Canadian economy slows to 1.2 per cent growth in first quarter

Economy suffered through the worst quarter in more than a year

OTTAWA — Canada’s economy suffered through the worst quarter in more than a year during the first three months of 2014, with output falling to a surprisingly weak 1.2 per cent annualized as activity slowed in many key sectors.

The poor performance, although it will be partially blamed on the unusually harsh winter, constituted the slowest quarterly growth since the fourth quarter of 2012, when the growth rate was 0.9 per cent.

As well, for the month of March alone, gross domestic product inched forward by only 0.1 per cent, suggesting a rather weak hand off to the second-quarter period.

Statistics Canada also revised downward the fourth quarter growth rate from the previously reported 2.9 to 2.7, and January’s strong 0.5 per cent GDP reading was trimmed back to 0.4.

Still, it was better than what occurred in the United States, where the poor weather likely had an even bigger impact. There the first quarter saw the economy actually contract by one per cent.

But the soft quarter in Canada will still surprise markets and economists, who had been counting on a 1.8 per cent advance. Even the Bank of Canada _ which has been rather bearish about the economy in recent months _ predicted 1.5 per cent growth.

For the central bank, the most disappointing aspect of Friday’s Statistics Canada report will be that business investment in machinery and equipment fell by 1.5 per cent from the fourth quarter, with spending in computers falling 4.1 per cent.

Bank of Canada governor Stephen Poloz has been calling on businesses to pick up their investment, particularly as profits have been strong, to improve productivity and take the economy into the next phase of the recovery.

The report will likely play a role in how the central bank approaches its interest rate announcement next week, increasing the odds that Poloz will continue to maintain a dovish stance and signal his intention to keep borrowing costs at super-low levels longer.

The details of Friday’s report were as weak as the headline.

Final domestic demand slid by 0.1 per cent in quarter-over-quarter comparisons, business capital formation fell 0.9, exports fell 0.6 and exports of goods fell 0.8, business
construction in residential structures dropped 1.6 and new home construction decreased 1.5, while real estate activity plunged 6.4 per cent.

The major strength in the economy remained Canada’s resource sector, particularly the oil patch. Mining and oil and gas extraction grew a robust 2.4 per cent in the first quarter over the previous quarter, while utilities increased by 1.2 per cent.

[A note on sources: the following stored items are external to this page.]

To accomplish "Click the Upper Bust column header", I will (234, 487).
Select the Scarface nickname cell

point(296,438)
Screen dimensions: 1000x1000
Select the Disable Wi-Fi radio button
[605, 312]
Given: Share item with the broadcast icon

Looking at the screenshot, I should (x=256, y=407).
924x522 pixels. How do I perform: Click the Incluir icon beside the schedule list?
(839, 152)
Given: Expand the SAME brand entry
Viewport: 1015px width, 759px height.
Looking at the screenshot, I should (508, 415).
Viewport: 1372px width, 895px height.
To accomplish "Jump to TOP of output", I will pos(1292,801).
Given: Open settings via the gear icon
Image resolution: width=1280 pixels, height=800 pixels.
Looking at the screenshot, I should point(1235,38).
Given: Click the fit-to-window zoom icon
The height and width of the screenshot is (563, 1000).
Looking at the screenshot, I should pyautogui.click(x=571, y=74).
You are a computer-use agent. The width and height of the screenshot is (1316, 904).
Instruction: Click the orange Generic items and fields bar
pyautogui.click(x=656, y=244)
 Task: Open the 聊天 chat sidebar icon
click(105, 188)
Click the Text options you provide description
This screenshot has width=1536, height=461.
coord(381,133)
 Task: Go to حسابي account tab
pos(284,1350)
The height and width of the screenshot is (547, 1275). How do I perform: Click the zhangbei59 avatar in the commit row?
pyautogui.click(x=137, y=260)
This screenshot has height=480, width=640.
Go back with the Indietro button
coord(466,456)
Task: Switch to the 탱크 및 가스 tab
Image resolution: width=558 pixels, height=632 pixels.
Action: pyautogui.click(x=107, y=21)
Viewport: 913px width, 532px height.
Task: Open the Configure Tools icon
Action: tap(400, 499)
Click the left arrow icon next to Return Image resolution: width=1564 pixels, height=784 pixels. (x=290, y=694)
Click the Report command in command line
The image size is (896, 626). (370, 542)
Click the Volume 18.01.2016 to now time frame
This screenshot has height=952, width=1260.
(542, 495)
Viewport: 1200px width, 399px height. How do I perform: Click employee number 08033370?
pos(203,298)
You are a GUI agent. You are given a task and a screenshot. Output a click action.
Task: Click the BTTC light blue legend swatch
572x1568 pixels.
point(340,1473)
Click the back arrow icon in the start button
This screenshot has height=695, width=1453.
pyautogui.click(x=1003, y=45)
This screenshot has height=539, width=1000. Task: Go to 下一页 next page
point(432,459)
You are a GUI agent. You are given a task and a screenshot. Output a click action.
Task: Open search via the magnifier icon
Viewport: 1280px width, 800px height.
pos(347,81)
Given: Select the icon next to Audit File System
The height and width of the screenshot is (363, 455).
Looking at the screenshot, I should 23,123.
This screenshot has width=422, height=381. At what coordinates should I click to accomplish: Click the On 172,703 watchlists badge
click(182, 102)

Overall, the services sector increased by 0.3 per cent quarter-over-quarter, while the goods producing industries increased by 0.6 per cent.

In a welcome development for governments, the agency says nominal GDP increased by 1.7 per cent over the previous quarter, largely because export prices rose by 5.3 per cent, the most in almost six years. Nominal GDP, which tracks the value of economic activity, is critical to tax revenues.

The agency also reported that the household savings rate improved, rising to 4.9 per cent from 4.8 per cent in the previous quarter, as disposable income increased at a slighter faster pace than household spending.